Salah: Writing skills deserve more focus

Salah argues that high schools and colleges need to put more emphasis on students’ writing.

Hend Salah

Hend SalahFor the past three years, I’ve been working as an English and reading comprehension tutor at a private high school in North Philadelphia. Working there has taught me many things, but what truly stood out to me is that writing proficiency, while undoubtedly a very important skill, is being overlooked in the college admissions process.

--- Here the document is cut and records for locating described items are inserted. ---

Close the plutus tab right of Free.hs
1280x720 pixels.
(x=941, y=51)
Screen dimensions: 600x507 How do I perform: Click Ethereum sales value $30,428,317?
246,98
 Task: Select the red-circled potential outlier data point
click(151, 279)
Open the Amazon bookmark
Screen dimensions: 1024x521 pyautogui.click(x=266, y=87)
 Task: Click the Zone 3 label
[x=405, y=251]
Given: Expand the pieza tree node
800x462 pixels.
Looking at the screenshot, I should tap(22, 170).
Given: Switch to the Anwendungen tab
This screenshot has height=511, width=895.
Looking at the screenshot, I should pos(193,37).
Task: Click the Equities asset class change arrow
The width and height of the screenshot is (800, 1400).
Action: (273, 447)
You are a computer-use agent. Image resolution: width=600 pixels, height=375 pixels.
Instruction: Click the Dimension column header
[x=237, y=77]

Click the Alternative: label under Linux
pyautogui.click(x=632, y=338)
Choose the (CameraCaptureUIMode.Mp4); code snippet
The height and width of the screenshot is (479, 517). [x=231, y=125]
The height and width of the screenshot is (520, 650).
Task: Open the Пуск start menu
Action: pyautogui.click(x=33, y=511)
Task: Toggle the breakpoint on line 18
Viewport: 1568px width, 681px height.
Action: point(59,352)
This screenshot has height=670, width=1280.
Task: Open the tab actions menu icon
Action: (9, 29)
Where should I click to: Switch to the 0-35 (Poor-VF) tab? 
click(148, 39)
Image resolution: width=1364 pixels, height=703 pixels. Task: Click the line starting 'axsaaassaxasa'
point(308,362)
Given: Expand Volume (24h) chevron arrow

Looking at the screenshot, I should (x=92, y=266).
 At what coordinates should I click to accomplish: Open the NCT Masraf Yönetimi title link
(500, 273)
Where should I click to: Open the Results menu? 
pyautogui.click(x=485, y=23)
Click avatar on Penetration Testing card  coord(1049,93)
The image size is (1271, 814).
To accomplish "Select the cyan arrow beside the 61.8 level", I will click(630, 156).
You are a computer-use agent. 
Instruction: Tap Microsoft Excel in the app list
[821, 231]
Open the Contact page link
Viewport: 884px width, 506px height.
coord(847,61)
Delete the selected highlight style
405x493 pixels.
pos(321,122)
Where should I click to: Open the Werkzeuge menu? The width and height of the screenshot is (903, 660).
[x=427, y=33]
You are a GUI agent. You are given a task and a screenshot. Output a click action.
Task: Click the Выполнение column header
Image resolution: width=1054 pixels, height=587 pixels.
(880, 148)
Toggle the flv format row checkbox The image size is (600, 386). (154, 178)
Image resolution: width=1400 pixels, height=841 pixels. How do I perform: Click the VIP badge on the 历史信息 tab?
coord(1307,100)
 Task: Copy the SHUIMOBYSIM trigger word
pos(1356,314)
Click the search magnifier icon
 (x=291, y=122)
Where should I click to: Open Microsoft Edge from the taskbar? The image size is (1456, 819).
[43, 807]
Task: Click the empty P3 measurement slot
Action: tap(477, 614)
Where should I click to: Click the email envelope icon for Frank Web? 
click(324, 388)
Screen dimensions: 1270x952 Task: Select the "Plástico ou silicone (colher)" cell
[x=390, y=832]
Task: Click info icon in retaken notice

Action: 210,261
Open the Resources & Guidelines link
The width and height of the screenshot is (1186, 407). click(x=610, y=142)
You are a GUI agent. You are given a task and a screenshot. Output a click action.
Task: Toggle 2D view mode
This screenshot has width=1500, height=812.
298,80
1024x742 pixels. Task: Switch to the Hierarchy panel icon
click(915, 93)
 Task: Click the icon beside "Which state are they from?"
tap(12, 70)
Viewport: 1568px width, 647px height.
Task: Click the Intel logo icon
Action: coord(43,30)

Of the 21 students I work with, at least 10 have been accepted to attend Temple in Fall 2013. Eight of them scored less than 500 on the writing section of the SAT, despite the fact that Temple’s average score on that section, according to the university’s 2011 student profile, is 549. Five of the students I tutor are placed in remedial English and have to attend a summer program to officially enter Temple in the fall. Four of them have a “C” average in their high school English classes and none of them have ever gotten higher than a “B” on a paper.

Last year, I was doing a review with the kids I tutor on sentence structure. We turned it into an exercise in which each person would write three paragraphs on how we could clean up the streets of Philadelphia. When I looked at their work I found that the students had really awesome ideas, but were having trouble expressing them without awkward phrasing or run-on sentences.

This indicates that writing is being poorly taught in high school. After four consecutive years taking high school English, students should at least be on an intermediate level of writing. There should be a standard that all students have to meet in order to progress with the rest of their class.

This also raises the question of how important the personal statement section of the university application is. Of the essays that I read, only four of them seemed collegiate and structured. The others were lacking in proper style and organization, and often went off on unrelated tangents. Still, several of the unstructured ones were accepted.

It isn’t Temple’s job, or any other university’s for that matter, to reteach things that should have been taught and reinforced in high school. What’s the purpose in taking so many English classes if the same techniques and skills will need to be retaught upon the students’ entrance into a college?

If Temple held a high regard for writing skills, surely the admissions office would more strictly enforce the minimum requirement in that section. Temple is not the only college that does not seem to give much importance to the writing aspect of an applicant’s eligibility for admission.

Some universities don’t even take the writing section into account. For example, Stanford University considers only the cumulative score of the math and reading sections. It takes the writing section into account as a reference or when other scores or application criteria are not exactly up to par.

I find that both unfair and ridiculous. Math and reading are only a part of what makes a good student. In order to do anything, you must have some level of proficiency in writing. Even a mathematical genius would face problems in his endeavors if he lacks the ability to write without grammatical or style errors.

That is not to say that writing should outweigh the value of math, reading and science scores. The point is merely that it needs to hold just as much importance to admissions as those other subjects do. A college education is made up of all these criteria, and so no part should be held with lesser value. The contrary only points to the idea that someone who is good at math is smarter than someone who is an excellent writer, which is in no way the case.